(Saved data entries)
=== Section Start ===
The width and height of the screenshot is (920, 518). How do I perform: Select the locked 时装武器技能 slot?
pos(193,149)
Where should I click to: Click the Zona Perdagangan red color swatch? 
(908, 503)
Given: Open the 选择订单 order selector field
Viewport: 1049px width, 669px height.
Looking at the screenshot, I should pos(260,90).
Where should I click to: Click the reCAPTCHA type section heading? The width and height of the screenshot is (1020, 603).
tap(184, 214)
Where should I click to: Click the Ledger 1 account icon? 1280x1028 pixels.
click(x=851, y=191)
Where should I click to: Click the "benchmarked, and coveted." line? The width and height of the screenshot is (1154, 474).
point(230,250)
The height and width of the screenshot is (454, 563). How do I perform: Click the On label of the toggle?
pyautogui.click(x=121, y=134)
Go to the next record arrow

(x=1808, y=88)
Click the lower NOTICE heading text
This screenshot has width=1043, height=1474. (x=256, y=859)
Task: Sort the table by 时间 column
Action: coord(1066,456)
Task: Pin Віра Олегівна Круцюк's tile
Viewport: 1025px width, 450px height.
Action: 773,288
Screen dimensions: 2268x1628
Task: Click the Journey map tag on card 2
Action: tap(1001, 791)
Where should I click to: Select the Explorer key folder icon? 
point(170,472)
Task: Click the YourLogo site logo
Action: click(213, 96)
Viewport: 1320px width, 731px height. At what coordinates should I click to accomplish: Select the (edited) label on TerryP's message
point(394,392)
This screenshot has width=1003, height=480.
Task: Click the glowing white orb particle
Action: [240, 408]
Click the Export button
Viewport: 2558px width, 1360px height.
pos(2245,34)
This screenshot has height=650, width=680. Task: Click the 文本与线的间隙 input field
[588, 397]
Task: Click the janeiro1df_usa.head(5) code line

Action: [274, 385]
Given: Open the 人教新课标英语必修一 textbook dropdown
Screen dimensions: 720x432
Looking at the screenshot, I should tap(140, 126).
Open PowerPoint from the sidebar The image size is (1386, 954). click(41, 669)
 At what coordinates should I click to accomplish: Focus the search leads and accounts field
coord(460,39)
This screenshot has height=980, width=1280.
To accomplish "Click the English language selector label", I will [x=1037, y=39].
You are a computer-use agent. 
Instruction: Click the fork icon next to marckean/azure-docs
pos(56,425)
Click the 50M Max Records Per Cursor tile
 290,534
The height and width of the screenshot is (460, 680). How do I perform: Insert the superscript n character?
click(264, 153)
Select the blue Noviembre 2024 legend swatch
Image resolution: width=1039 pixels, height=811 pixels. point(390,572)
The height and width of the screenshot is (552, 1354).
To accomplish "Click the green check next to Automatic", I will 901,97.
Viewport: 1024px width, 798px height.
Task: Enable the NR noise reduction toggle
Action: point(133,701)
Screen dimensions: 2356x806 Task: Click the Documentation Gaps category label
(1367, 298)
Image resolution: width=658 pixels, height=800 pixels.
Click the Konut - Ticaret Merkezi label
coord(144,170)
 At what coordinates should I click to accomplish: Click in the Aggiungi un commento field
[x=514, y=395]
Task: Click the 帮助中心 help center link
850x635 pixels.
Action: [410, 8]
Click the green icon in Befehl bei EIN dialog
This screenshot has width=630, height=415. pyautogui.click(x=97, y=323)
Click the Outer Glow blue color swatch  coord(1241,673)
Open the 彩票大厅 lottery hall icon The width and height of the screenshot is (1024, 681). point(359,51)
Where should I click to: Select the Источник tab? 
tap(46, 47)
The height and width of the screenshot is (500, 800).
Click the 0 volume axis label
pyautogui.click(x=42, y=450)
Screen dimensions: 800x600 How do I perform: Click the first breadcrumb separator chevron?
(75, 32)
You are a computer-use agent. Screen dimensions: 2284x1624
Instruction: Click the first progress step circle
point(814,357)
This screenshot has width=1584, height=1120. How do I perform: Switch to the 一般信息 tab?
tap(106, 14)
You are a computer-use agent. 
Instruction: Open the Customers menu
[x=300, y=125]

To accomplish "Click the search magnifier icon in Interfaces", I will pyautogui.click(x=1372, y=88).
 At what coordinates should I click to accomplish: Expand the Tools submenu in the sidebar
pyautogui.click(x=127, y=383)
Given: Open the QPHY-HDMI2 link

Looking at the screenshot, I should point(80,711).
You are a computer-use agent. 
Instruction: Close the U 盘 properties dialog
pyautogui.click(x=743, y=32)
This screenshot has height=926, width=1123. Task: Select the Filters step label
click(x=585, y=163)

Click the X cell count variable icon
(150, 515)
=== Section End ===
# TASK TO CARRY OUT
Write every entry out again. Leave each one exactly as it is.

# SOLUTION FOR THIS TASK
The width and height of the screenshot is (920, 518). How do I perform: Select the locked 时装武器技能 slot?
pos(193,149)
Where should I click to: Click the Zona Perdagangan red color swatch? 
(908, 503)
Given: Open the 选择订单 order selector field
Viewport: 1049px width, 669px height.
Looking at the screenshot, I should pos(260,90).
Where should I click to: Click the reCAPTCHA type section heading? The width and height of the screenshot is (1020, 603).
tap(184, 214)
Where should I click to: Click the Ledger 1 account icon? 1280x1028 pixels.
click(x=851, y=191)
Where should I click to: Click the "benchmarked, and coveted." line? The width and height of the screenshot is (1154, 474).
point(230,250)
The height and width of the screenshot is (454, 563). How do I perform: Click the On label of the toggle?
pyautogui.click(x=121, y=134)
Go to the next record arrow

(x=1808, y=88)
Click the lower NOTICE heading text
This screenshot has width=1043, height=1474. (x=256, y=859)
Task: Sort the table by 时间 column
Action: coord(1066,456)
Task: Pin Віра Олегівна Круцюк's tile
Viewport: 1025px width, 450px height.
Action: 773,288
Screen dimensions: 2268x1628
Task: Click the Journey map tag on card 2
Action: tap(1001, 791)
Where should I click to: Select the Explorer key folder icon? 
point(170,472)
Task: Click the YourLogo site logo
Action: click(213, 96)
Viewport: 1320px width, 731px height. At what coordinates should I click to accomplish: Select the (edited) label on TerryP's message
point(394,392)
This screenshot has width=1003, height=480.
Task: Click the glowing white orb particle
Action: [240, 408]
Click the Export button
Viewport: 2558px width, 1360px height.
pos(2245,34)
This screenshot has height=650, width=680. Task: Click the 文本与线的间隙 input field
[588, 397]
Task: Click the janeiro1df_usa.head(5) code line

Action: [274, 385]
Given: Open the 人教新课标英语必修一 textbook dropdown
Screen dimensions: 720x432
Looking at the screenshot, I should tap(140, 126).
Open PowerPoint from the sidebar The image size is (1386, 954). click(41, 669)
 At what coordinates should I click to accomplish: Focus the search leads and accounts field
coord(460,39)
This screenshot has height=980, width=1280.
To accomplish "Click the English language selector label", I will [x=1037, y=39].
You are a computer-use agent. 
Instruction: Click the fork icon next to marckean/azure-docs
pos(56,425)
Click the 50M Max Records Per Cursor tile
 290,534
The height and width of the screenshot is (460, 680). How do I perform: Insert the superscript n character?
click(264, 153)
Select the blue Noviembre 2024 legend swatch
Image resolution: width=1039 pixels, height=811 pixels. point(390,572)
The height and width of the screenshot is (552, 1354).
To accomplish "Click the green check next to Automatic", I will 901,97.
Viewport: 1024px width, 798px height.
Task: Enable the NR noise reduction toggle
Action: point(133,701)
Screen dimensions: 2356x806 Task: Click the Documentation Gaps category label
(1367, 298)
Image resolution: width=658 pixels, height=800 pixels.
Click the Konut - Ticaret Merkezi label
coord(144,170)
 At what coordinates should I click to accomplish: Click in the Aggiungi un commento field
[x=514, y=395]
Task: Click the 帮助中心 help center link
850x635 pixels.
Action: [410, 8]
Click the green icon in Befehl bei EIN dialog
This screenshot has width=630, height=415. pyautogui.click(x=97, y=323)
Click the Outer Glow blue color swatch  coord(1241,673)
Open the 彩票大厅 lottery hall icon The width and height of the screenshot is (1024, 681). point(359,51)
Where should I click to: Select the Источник tab? 
tap(46, 47)
The height and width of the screenshot is (500, 800).
Click the 0 volume axis label
pyautogui.click(x=42, y=450)
Screen dimensions: 800x600 How do I perform: Click the first breadcrumb separator chevron?
(75, 32)
You are a computer-use agent. Screen dimensions: 2284x1624
Instruction: Click the first progress step circle
point(814,357)
This screenshot has width=1584, height=1120. How do I perform: Switch to the 一般信息 tab?
tap(106, 14)
You are a computer-use agent. 
Instruction: Open the Customers menu
[x=300, y=125]

To accomplish "Click the search magnifier icon in Interfaces", I will pyautogui.click(x=1372, y=88).
 At what coordinates should I click to accomplish: Expand the Tools submenu in the sidebar
pyautogui.click(x=127, y=383)
Given: Open the QPHY-HDMI2 link

Looking at the screenshot, I should point(80,711).
You are a computer-use agent. 
Instruction: Close the U 盘 properties dialog
pyautogui.click(x=743, y=32)
This screenshot has height=926, width=1123. Task: Select the Filters step label
click(x=585, y=163)

Click the X cell count variable icon
(150, 515)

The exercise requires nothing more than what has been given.